**GIVEN REQUEST**
Quote the material below verbatim, beginning with its first line and ending with the line that contains "J. E. Garcia (81, 315)", both included.

═════ ENTRIES ═════

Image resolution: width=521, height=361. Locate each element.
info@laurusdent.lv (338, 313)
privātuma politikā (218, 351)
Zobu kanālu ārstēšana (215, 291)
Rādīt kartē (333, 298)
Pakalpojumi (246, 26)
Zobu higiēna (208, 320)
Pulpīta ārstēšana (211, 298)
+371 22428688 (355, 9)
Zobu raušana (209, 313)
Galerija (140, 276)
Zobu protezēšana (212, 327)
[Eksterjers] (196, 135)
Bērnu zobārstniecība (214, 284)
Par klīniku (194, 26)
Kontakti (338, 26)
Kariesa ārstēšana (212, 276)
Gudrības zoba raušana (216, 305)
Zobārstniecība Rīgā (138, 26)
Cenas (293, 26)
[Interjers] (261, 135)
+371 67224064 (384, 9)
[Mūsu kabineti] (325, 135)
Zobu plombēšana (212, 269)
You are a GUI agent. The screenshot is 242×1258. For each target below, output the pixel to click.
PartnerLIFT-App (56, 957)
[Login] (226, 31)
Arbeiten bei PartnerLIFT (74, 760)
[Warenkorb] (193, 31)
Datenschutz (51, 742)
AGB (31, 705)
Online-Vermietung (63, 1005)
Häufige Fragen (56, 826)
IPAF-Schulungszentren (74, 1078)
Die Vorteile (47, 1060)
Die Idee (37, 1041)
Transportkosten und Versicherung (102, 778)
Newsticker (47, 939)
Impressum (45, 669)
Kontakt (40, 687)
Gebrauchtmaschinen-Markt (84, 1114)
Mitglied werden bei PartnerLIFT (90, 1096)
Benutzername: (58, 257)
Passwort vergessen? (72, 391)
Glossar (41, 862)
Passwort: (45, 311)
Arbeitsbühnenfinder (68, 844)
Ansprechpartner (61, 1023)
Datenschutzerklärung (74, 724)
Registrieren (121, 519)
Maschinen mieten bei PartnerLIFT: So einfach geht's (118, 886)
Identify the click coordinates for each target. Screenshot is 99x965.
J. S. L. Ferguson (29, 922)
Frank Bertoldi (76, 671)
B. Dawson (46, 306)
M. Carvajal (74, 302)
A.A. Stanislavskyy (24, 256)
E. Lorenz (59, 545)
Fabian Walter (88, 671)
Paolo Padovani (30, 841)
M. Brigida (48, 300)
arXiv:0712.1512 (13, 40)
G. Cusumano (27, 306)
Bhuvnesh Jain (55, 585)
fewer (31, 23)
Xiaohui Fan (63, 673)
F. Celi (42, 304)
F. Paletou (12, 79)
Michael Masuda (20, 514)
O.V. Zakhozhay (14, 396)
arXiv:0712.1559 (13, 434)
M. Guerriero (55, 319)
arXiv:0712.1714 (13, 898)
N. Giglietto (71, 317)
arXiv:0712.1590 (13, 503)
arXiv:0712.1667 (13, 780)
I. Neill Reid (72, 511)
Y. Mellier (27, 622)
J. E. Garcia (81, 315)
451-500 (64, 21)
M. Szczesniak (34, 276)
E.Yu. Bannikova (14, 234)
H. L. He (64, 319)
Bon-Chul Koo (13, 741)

═════

**CORRECT OUTPUT**
Image resolution: width=521, height=361. Locate each element.
info@laurusdent.lv (338, 313)
privātuma politikā (218, 351)
Zobu kanālu ārstēšana (215, 291)
Rādīt kartē (333, 298)
Pakalpojumi (246, 26)
Zobu higiēna (208, 320)
Pulpīta ārstēšana (211, 298)
+371 22428688 (355, 9)
Zobu raušana (209, 313)
Galerija (140, 276)
Zobu protezēšana (212, 327)
[Eksterjers] (196, 135)
Bērnu zobārstniecība (214, 284)
Par klīniku (194, 26)
Kontakti (338, 26)
Kariesa ārstēšana (212, 276)
Gudrības zoba raušana (216, 305)
Zobārstniecība Rīgā (138, 26)
Cenas (293, 26)
[Interjers] (261, 135)
+371 67224064 (384, 9)
[Mūsu kabineti] (325, 135)
Zobu plombēšana (212, 269)
You are a GUI agent. The screenshot is 242×1258. For each target below, output the pixel to click.
PartnerLIFT-App (56, 957)
[Login] (226, 31)
Arbeiten bei PartnerLIFT (74, 760)
[Warenkorb] (193, 31)
Datenschutz (51, 742)
AGB (31, 705)
Online-Vermietung (63, 1005)
Häufige Fragen (56, 826)
IPAF-Schulungszentren (74, 1078)
Die Vorteile (47, 1060)
Die Idee (37, 1041)
Transportkosten und Versicherung (102, 778)
Newsticker (47, 939)
Impressum (45, 669)
Kontakt (40, 687)
Gebrauchtmaschinen-Markt (84, 1114)
Mitglied werden bei PartnerLIFT (90, 1096)
Benutzername: (58, 257)
Passwort vergessen? (72, 391)
Glossar (41, 862)
Passwort: (45, 311)
Arbeitsbühnenfinder (68, 844)
Ansprechpartner (61, 1023)
Datenschutzerklärung (74, 724)
Registrieren (121, 519)
Maschinen mieten bei PartnerLIFT: So einfach geht's (118, 886)
Identify the click coordinates for each target. Screenshot is 99x965.
J. S. L. Ferguson (29, 922)
Frank Bertoldi (76, 671)
B. Dawson (46, 306)
M. Carvajal (74, 302)
A.A. Stanislavskyy (24, 256)
E. Lorenz (59, 545)
Fabian Walter (88, 671)
Paolo Padovani (30, 841)
M. Brigida (48, 300)
arXiv:0712.1512 (13, 40)
G. Cusumano (27, 306)
Bhuvnesh Jain (55, 585)
fewer (31, 23)
Xiaohui Fan (63, 673)
F. Celi (42, 304)
F. Paletou (12, 79)
Michael Masuda (20, 514)
O.V. Zakhozhay (14, 396)
arXiv:0712.1559 (13, 434)
M. Guerriero (55, 319)
arXiv:0712.1714 (13, 898)
N. Giglietto (71, 317)
arXiv:0712.1590 (13, 503)
arXiv:0712.1667 (13, 780)
I. Neill Reid (72, 511)
Y. Mellier (27, 622)
J. E. Garcia (81, 315)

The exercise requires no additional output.